国土交通省は、省エネ基準よりも1次エネルギー消費量を10%以上削減していることなどを評価する「低炭素建築物新築等計画」の2020年度認定状況をまとめた。全国の認定数は過去2番目に多い8032件。うち、道内は851件で前年度を下回ったものの、全国の1割以上を占める高い認定数になった。全国的に認定数が増えている理由は制度の認知度が高まっているためだが、今後はカーボンニュートラルの取り組み拡大が、増加を後押しする可能性もある。
12年12月に施行された都市低炭素化促進法に基づく認定制度。1次エネルギー消費量削減のほか省エネ基準レベルの断熱性能、選択項目でHEMS(ホームエネルギーマネジメントシステム)等の導入、節水対策、躯体の低炭素化、ヒートアイランド対策などの措置が求められる。認定された住宅・建築物は税制優遇や容積率緩和などを受けることができる。

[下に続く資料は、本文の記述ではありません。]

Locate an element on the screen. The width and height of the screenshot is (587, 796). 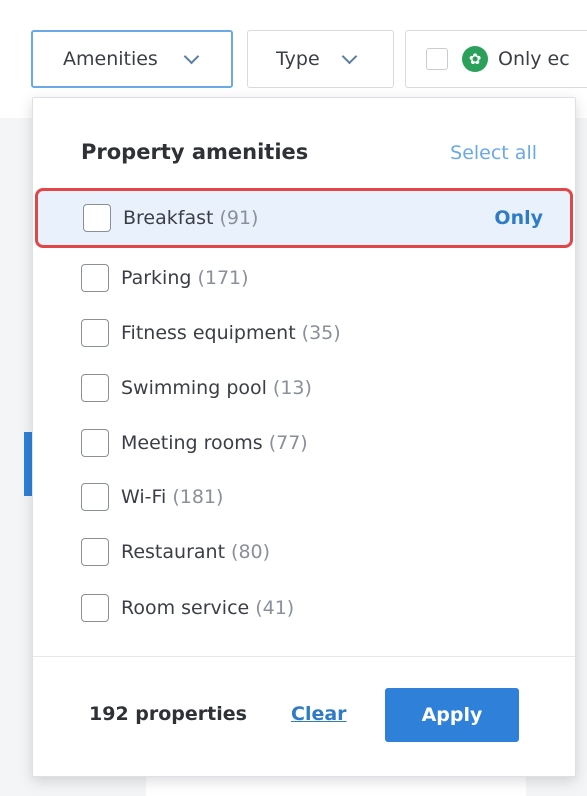
eco-filter-toggle: ✿ Only ec is located at coordinates (496, 59).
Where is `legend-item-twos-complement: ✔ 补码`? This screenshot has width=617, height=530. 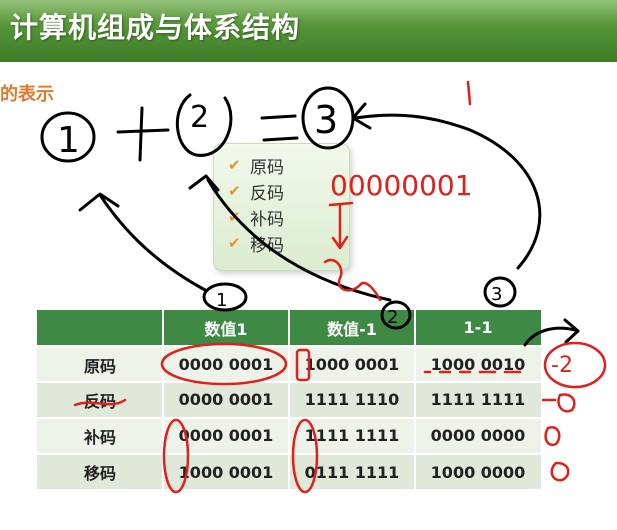
legend-item-twos-complement: ✔ 补码 is located at coordinates (256, 218).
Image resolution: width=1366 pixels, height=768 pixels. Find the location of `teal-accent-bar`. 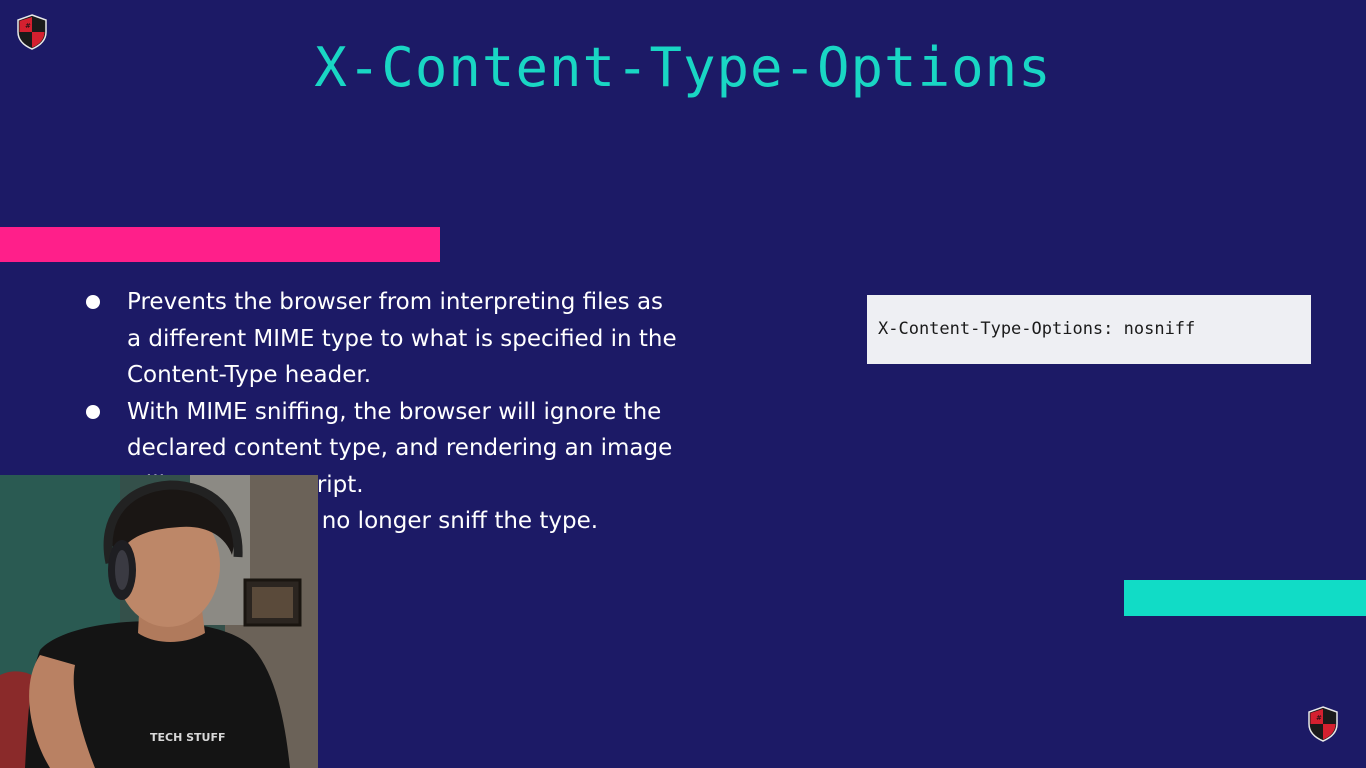

teal-accent-bar is located at coordinates (1245, 598).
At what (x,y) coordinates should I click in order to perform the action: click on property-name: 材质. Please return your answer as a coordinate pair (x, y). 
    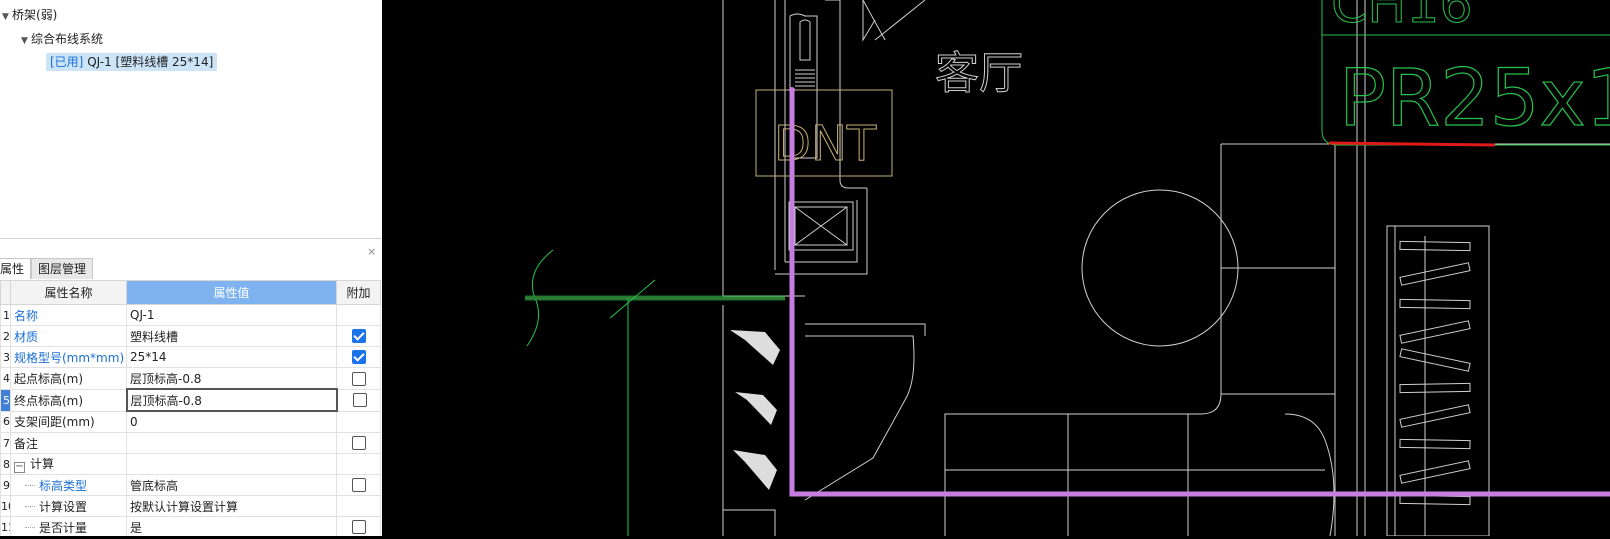
    Looking at the image, I should click on (26, 336).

20年度の道内認定数は前年度を6.1%下回った。これまでの最多は15年度の961件だが、20年度は3番目に多く、好調に認定数を伸ばしている。20年度分の内訳は戸建て住宅が302件、共同住宅等が547件、複合建築物が2件だった。
12年度からの累計は、戸建て住宅が1833件、共同住宅等が3142件、複合建築物が4件の計4979件。東京都の1万392件、愛知県の7028件に次ぐ認定数だった。
全国の認定数は前年度比10.4%増。戸建て住宅が5841件、共同住宅等が2138件、複合建築物が47件、非住宅建築物が6件だった。累計は戸建て住宅が3万3089件、共同住宅等が2万278件、複合建築物が165件、非住宅建築物が29件の計5万3561件に上っている。
認定数が好調に推移している背景について国交省の担当者は、制度への認識が着実に広がっていると説明。国内の脱炭素化の取り組み加速については、政府の50年カーボンニュートラルの表明からまだ数カ月のため「今回の集計ではまだ数字に表れていない」と分析。「ただ、カーボンニュートラルは建築業界にとっても大きな動きなので、これから少しずつ影響が出てくるのではないか」と予想している。